* Activity *
Restate each record below word for word, skipping images.
======
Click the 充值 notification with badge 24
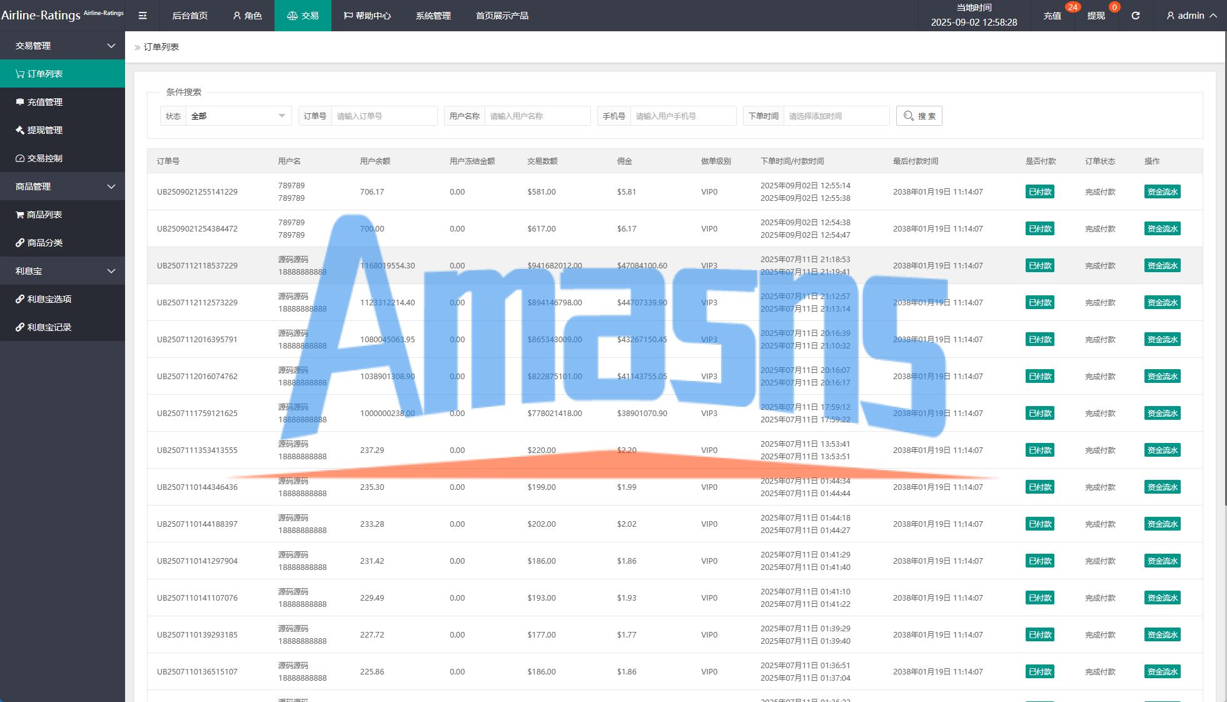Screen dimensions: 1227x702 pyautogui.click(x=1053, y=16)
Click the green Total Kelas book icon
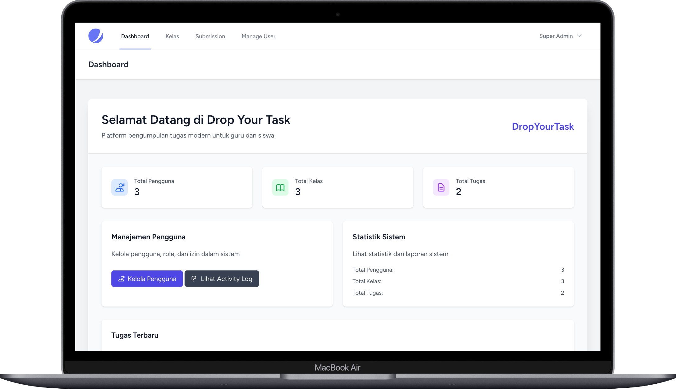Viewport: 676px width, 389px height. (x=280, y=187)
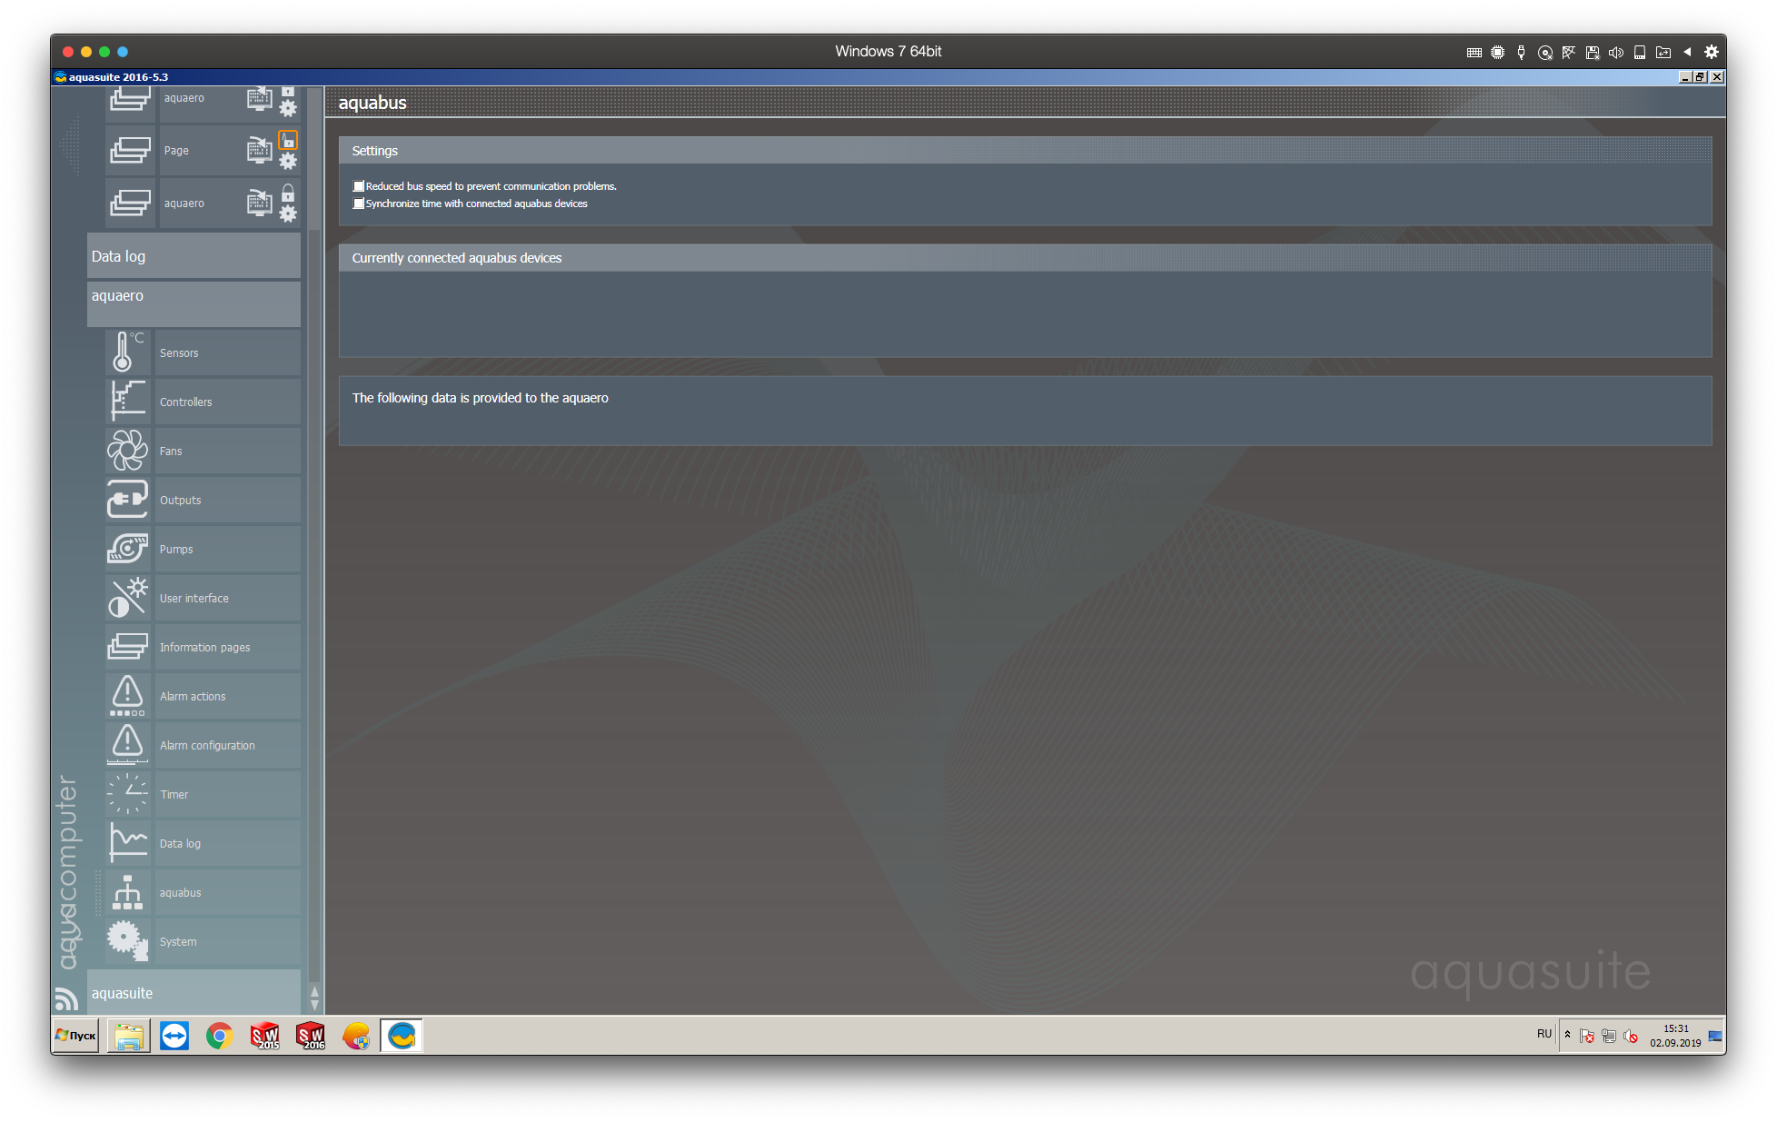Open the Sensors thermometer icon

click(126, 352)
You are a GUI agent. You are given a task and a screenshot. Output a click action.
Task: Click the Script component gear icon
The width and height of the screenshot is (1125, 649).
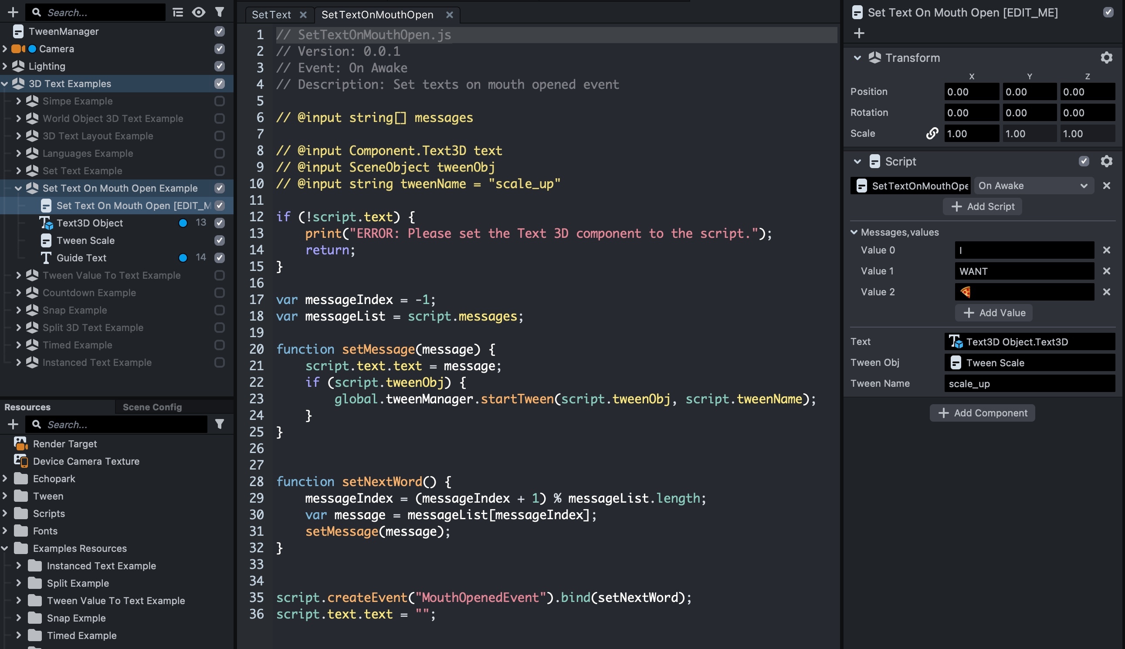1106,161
======
* Expected answer *
Click the 充值 notification with badge 24
Screen dimensions: 1227x702 pyautogui.click(x=1053, y=16)
Click the green Total Kelas book icon
Viewport: 676px width, 389px height. (x=280, y=187)
Open the Sensors thermometer icon

click(126, 352)
You are a GUI agent. You are given a task and a screenshot. Output a click action.
Task: Click the Script component gear icon
The width and height of the screenshot is (1125, 649).
1106,161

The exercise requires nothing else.